The Pool Selection Mechanism

release notes | Book: 1.9.5, 1.9.12 (opt, FHS), 2.11 (FHS), 2.12 (FHS), 2.13 (FHS), 2.14 (FHS), | Wiki | Q&A black_bg

Web: Multi-page, Single page | PDF: A4-size, Letter-size | eBook: epub black_bg

The Pool Selection Mechanism
Prev	Chapter 8. The `poolmanager` Service	Next

> > >

The Pool Selection Mechanism

The PSU generates a list of allowed storage-pools for each incoming transfer-request. The PSU configuration described below tells the PSU which combinations of transfer-request and storage-pool are allowed. Imagine a two-dimensional table with a row for each possible transfer-request and a column for each pool - each field in the table containing either “yes” or “no”. For an incoming transfer-request the PSU will return a list of all pools with “yes” in the corresponding row.

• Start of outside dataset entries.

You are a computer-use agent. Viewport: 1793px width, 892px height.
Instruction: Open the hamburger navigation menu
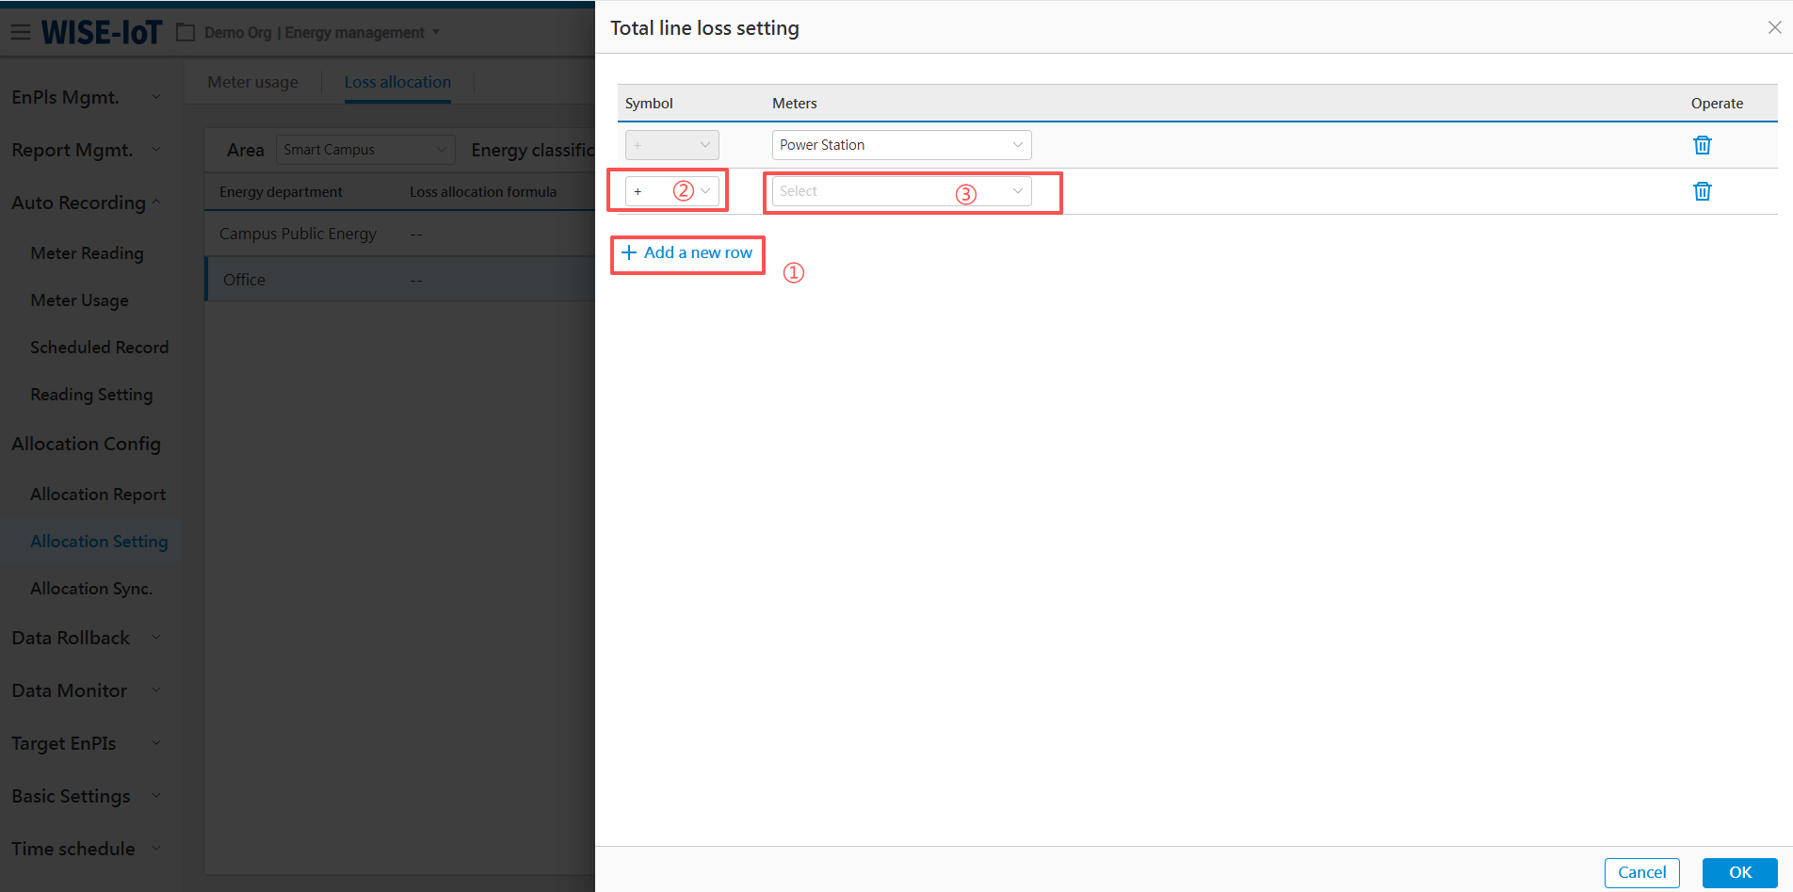[21, 33]
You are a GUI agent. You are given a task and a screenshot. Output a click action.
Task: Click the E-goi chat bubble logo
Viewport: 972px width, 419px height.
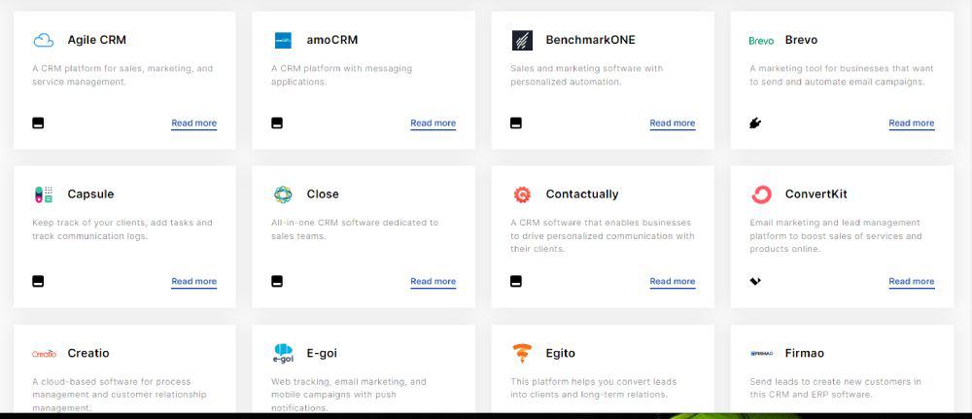283,353
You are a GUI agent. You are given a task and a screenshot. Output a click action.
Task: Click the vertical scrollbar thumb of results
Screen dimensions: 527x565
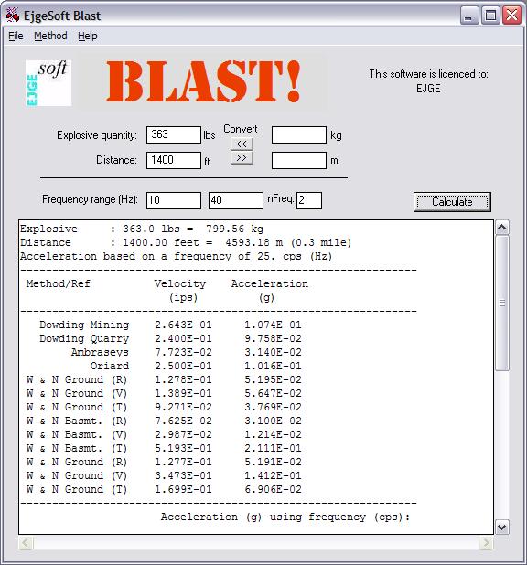502,303
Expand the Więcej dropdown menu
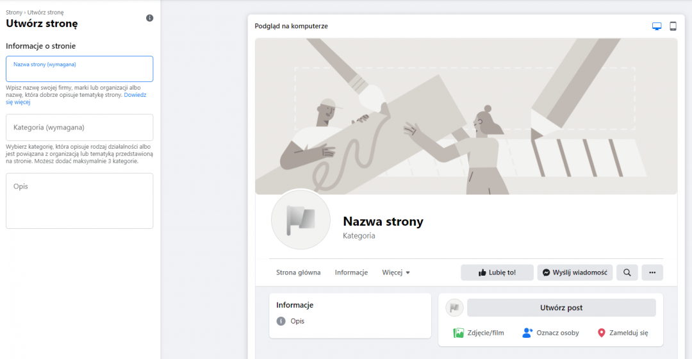Screen dimensions: 692x359 (x=396, y=272)
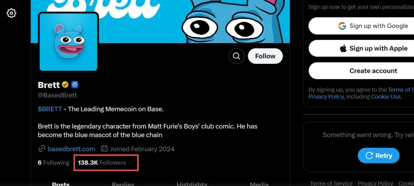Open Brett's profile avatar picture
This screenshot has width=414, height=186.
point(68,42)
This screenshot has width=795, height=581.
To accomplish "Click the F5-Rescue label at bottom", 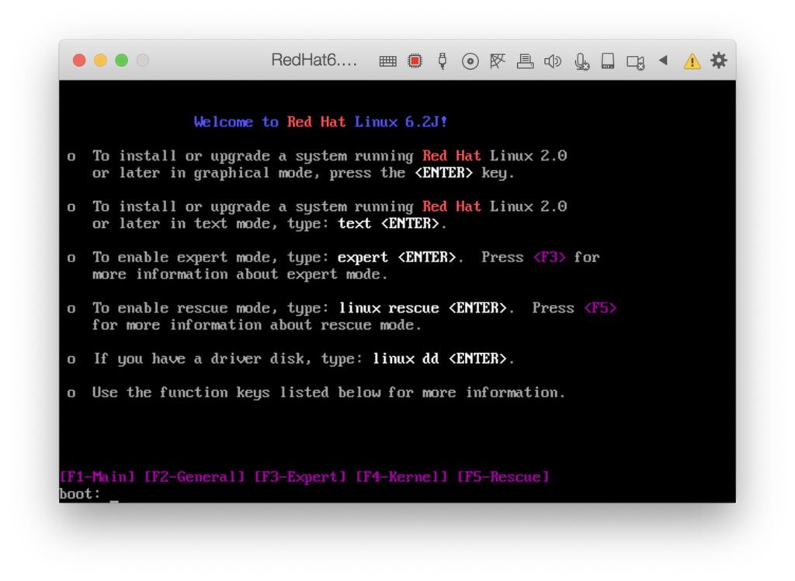I will click(503, 476).
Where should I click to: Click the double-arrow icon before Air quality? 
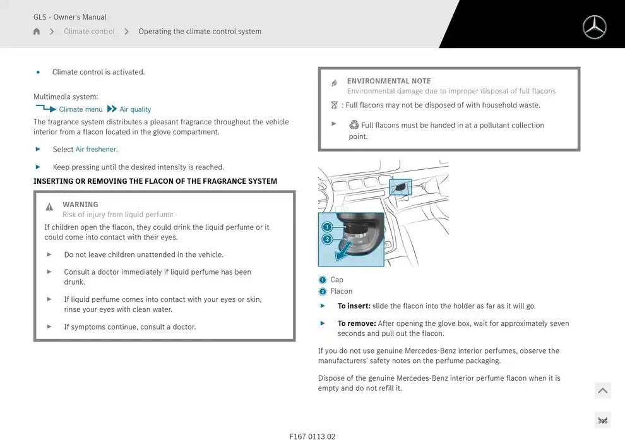click(112, 109)
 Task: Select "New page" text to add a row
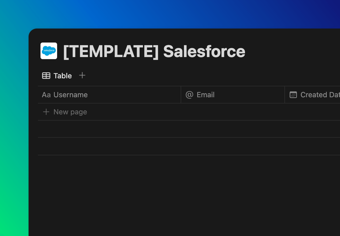tap(70, 112)
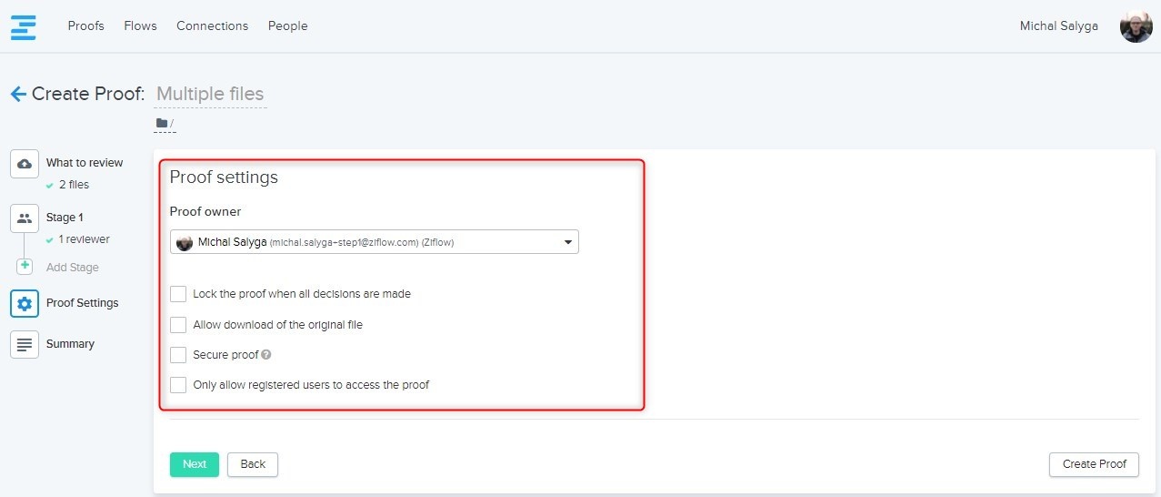This screenshot has height=497, width=1161.
Task: Click the Create Proof button
Action: (x=1094, y=464)
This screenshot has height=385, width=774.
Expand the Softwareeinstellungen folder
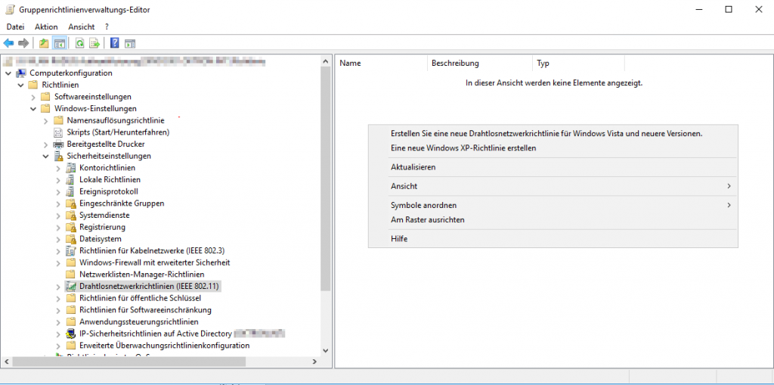click(x=33, y=97)
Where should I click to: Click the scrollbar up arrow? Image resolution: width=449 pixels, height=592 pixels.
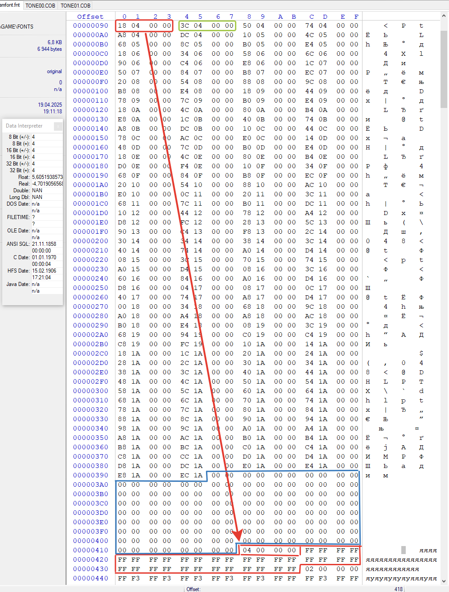[x=445, y=16]
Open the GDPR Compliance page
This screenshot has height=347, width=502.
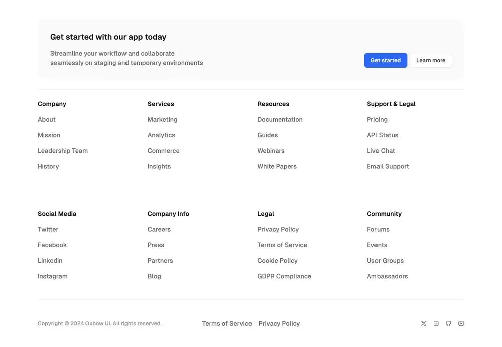(x=284, y=276)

Instead of “yes” and “no” the table really contains a preference - a non-negative integer. However, the PSU configuration is easier to understand if this is ignored.

Actually maintaining such a table in memory (and as user in a configuration file) would be quite inefficient, because there are many possibilities for the transfer-requests. Instead, the PSU consults a set of rules in order to generate the list of allowed pools. Each such rule is called a link because it links a set of transfer-requests to a group of pools.

[return to top]

Links

A link consists of a set of unit groups and a list of pools. If all the unit groups are matched, the pools belonging to the link are added to the list of allowable pools.

A link is defined in the file /var/lib/dcache/config/poolmanager.conf by

psu create link <link> <unitgroup>
psu set link <link> -readpref=<rpref> -writepref=<wpref> -cachepref=<cpref> -p2ppref=<ppref>
psu add link <link> <poolgroup>

For the preference values see the section called “Preference Values for Type of Transfer”.

The main task is to understand how the unit groups in a link are defined. After we have dealt with that, the preference values will be discussed and a few examples will follow.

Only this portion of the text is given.